Task item >> Give again, word for word, every line below from the one that has "This screenshot has width=991, height=2147." through the one that has "Given: Open settings gear for AdGuard Extra", both included, and no others.

Data provided >>
========================================

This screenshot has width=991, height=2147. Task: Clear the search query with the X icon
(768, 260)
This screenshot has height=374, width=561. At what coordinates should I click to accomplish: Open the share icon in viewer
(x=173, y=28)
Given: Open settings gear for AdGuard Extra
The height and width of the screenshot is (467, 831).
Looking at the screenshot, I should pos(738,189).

========================================

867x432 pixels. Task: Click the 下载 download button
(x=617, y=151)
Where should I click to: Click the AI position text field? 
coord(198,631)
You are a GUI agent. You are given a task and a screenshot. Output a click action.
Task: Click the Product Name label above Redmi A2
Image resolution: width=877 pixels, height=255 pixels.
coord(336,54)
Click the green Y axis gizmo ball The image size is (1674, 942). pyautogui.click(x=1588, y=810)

========================================

Answer for this exercise >>
This screenshot has width=991, height=2147. Task: Clear the search query with the X icon
(768, 260)
This screenshot has height=374, width=561. At what coordinates should I click to accomplish: Open the share icon in viewer
(x=173, y=28)
Given: Open settings gear for AdGuard Extra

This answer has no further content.